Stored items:
++++++++

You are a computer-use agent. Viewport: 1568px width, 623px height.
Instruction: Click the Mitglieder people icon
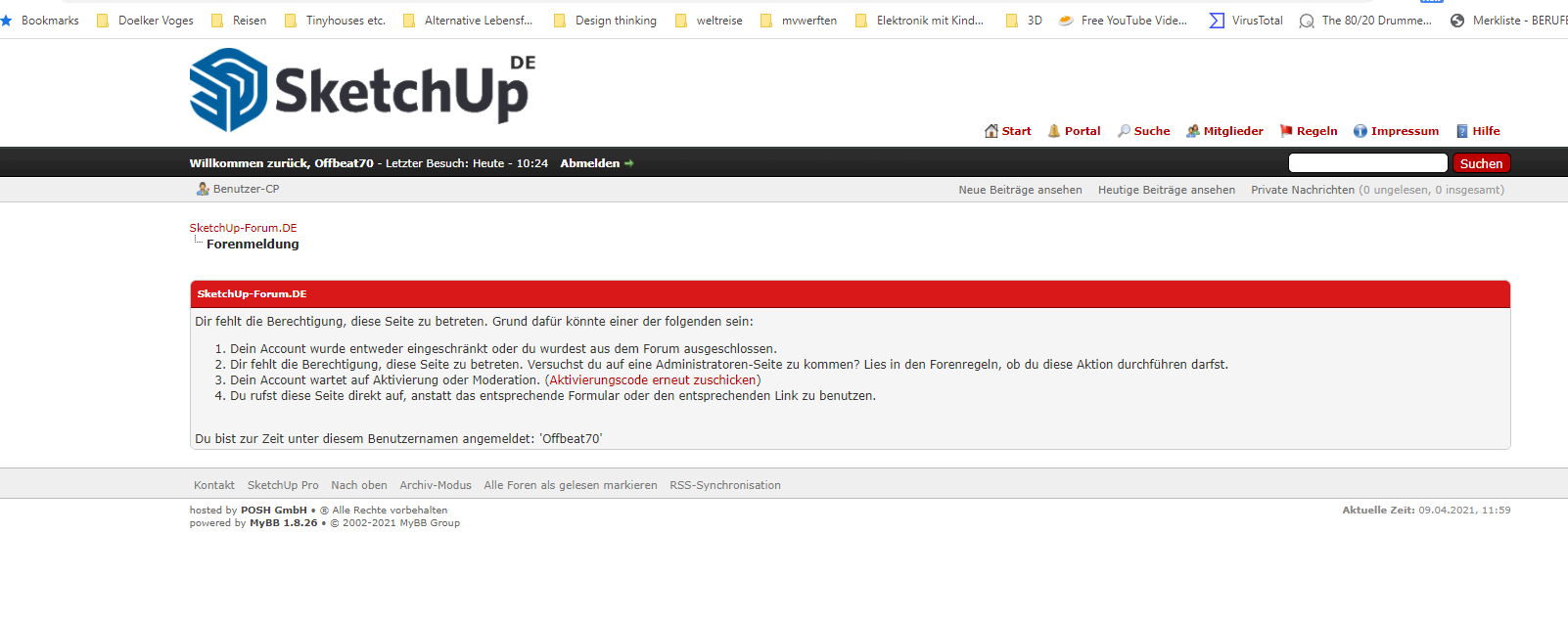point(1193,131)
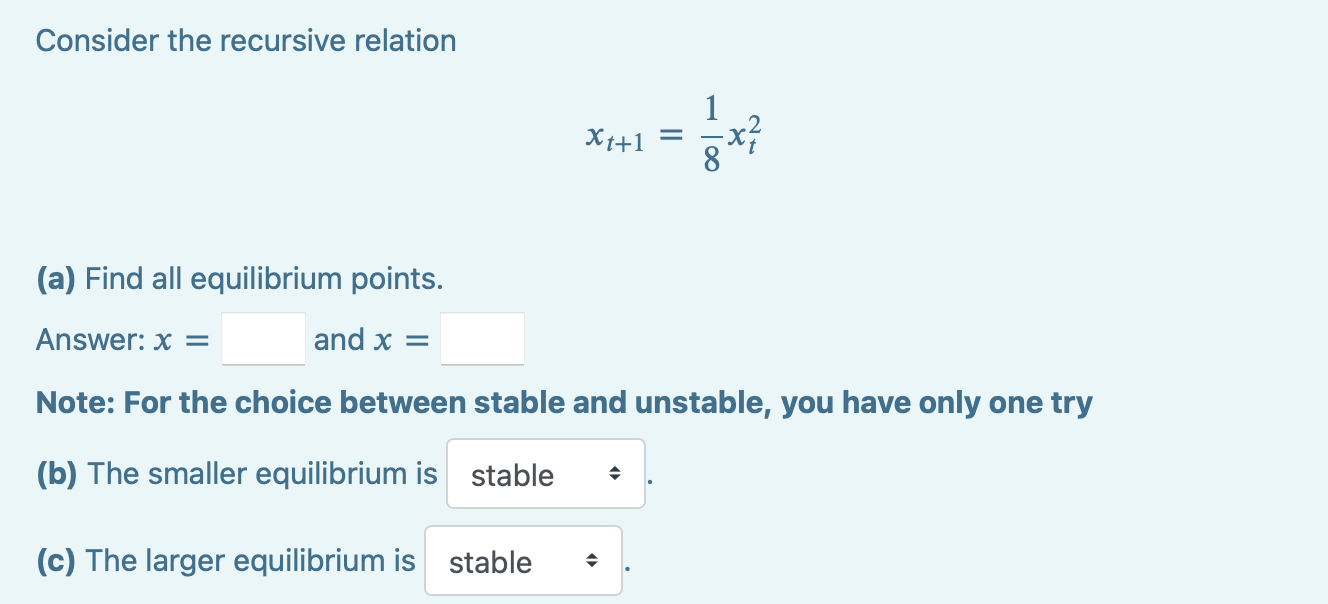Click the second equilibrium answer input box
Screen dimensions: 1328x604
[483, 338]
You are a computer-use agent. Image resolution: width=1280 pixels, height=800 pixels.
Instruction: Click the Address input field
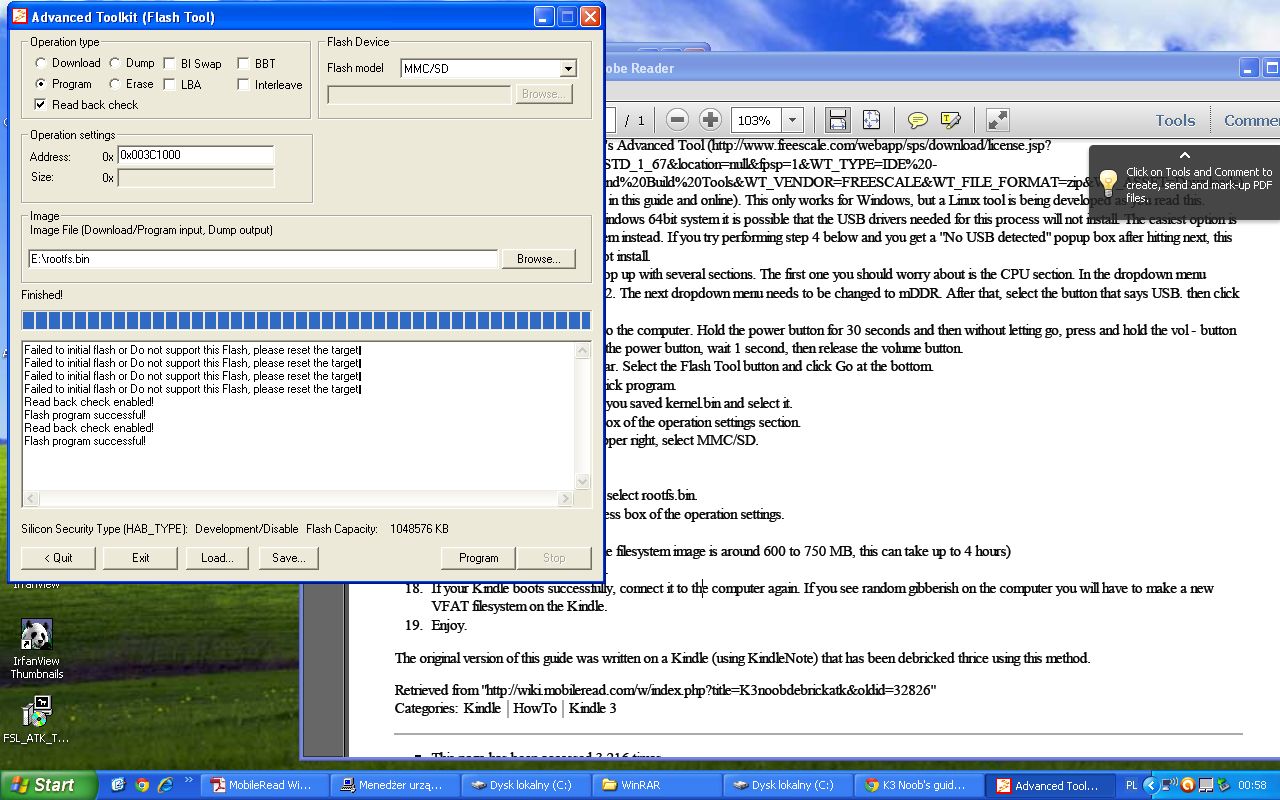(x=196, y=156)
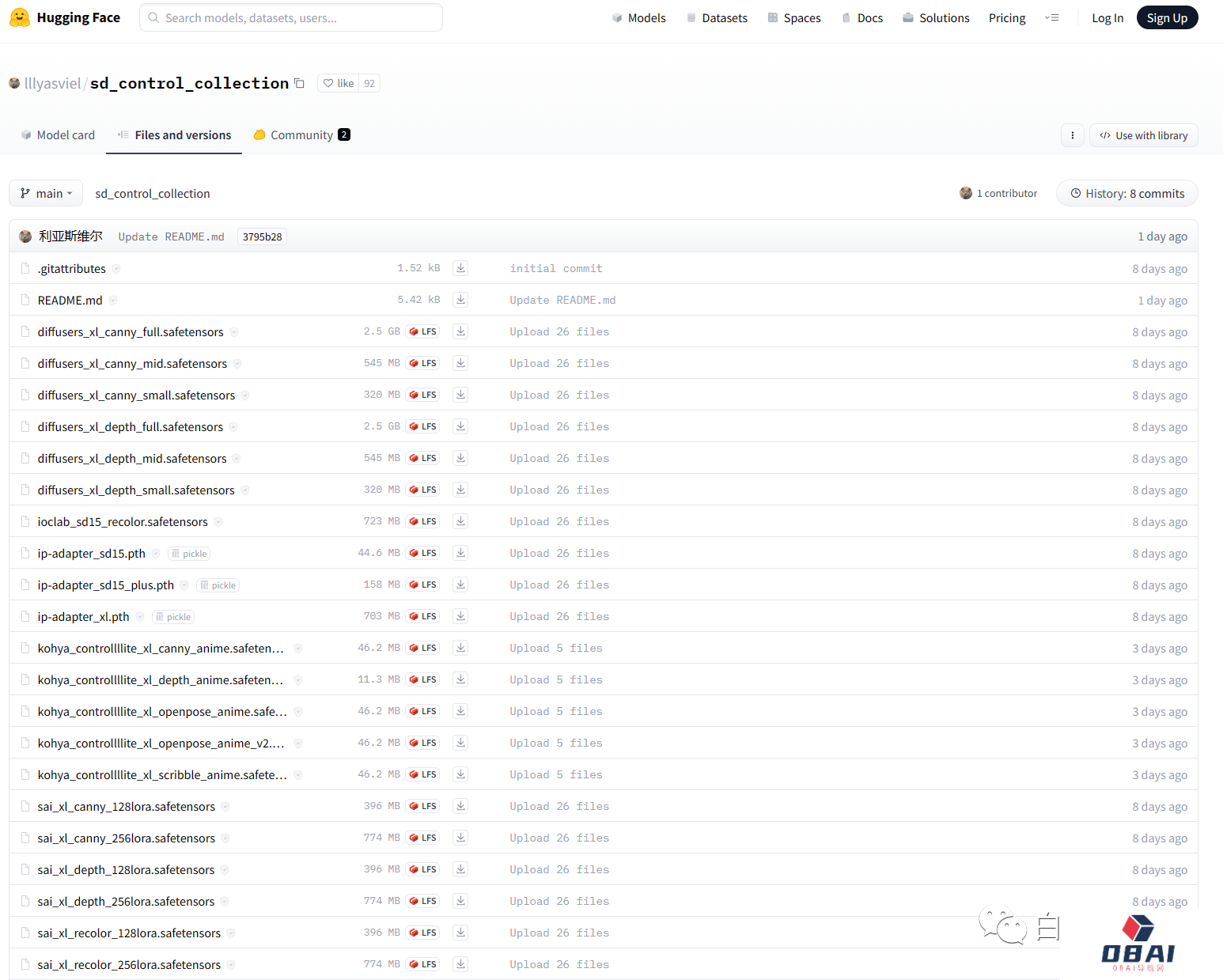The height and width of the screenshot is (980, 1223).
Task: Click the download icon for .gitattributes
Action: (460, 268)
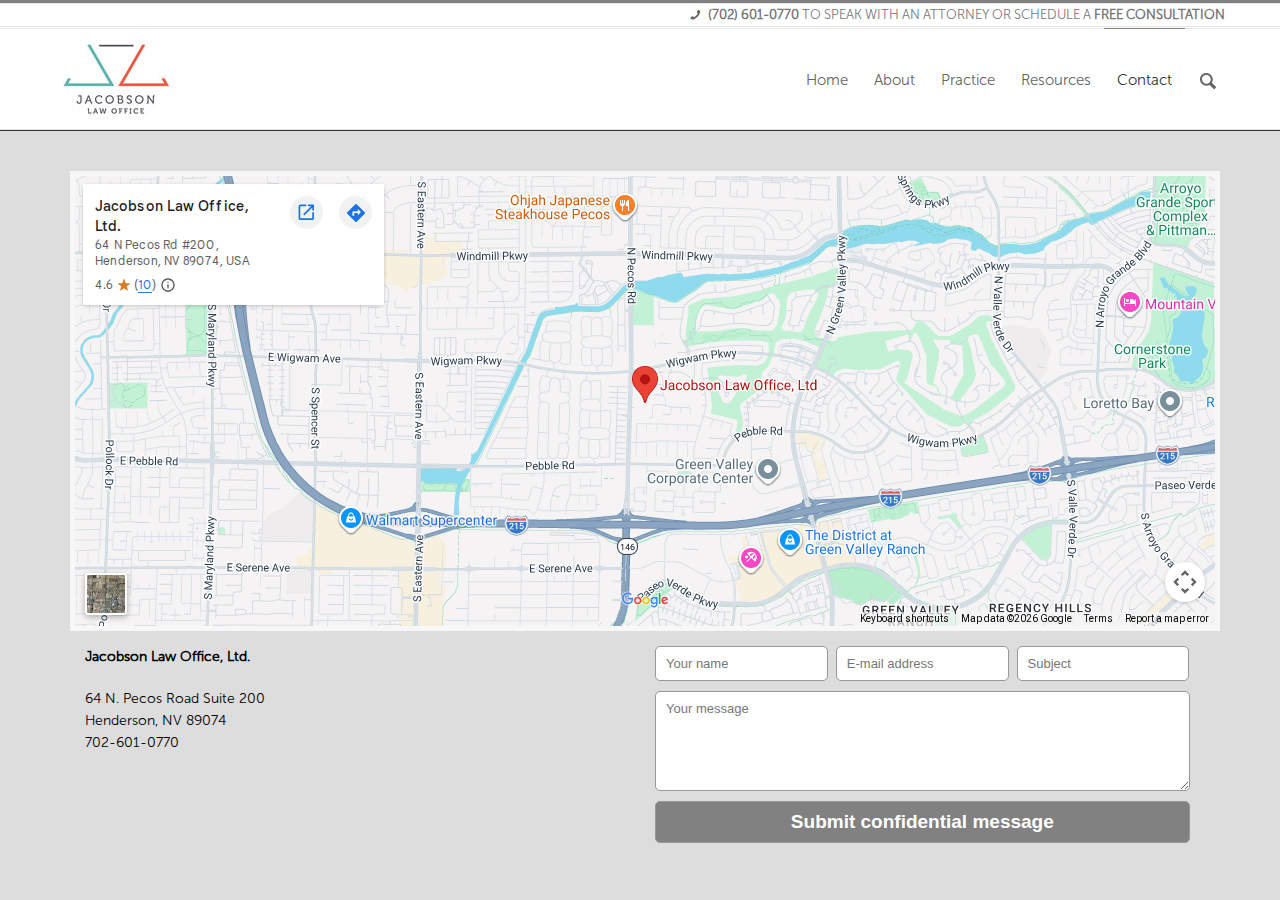
Task: Submit confidential message button
Action: pyautogui.click(x=922, y=822)
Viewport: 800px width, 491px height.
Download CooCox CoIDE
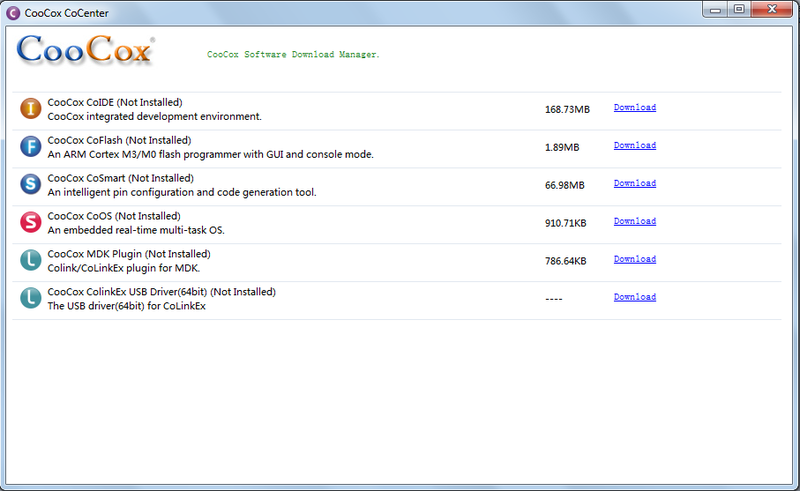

++++++++

* _TASK ITEM_: Search the data for "Viewport" and list every line in which it occurs.

* _RESULT FOR THIS EXERCISE_:
You are a computer-use agent. Viewport: 1568px width, 623px height.
Viewport: 800px width, 491px height.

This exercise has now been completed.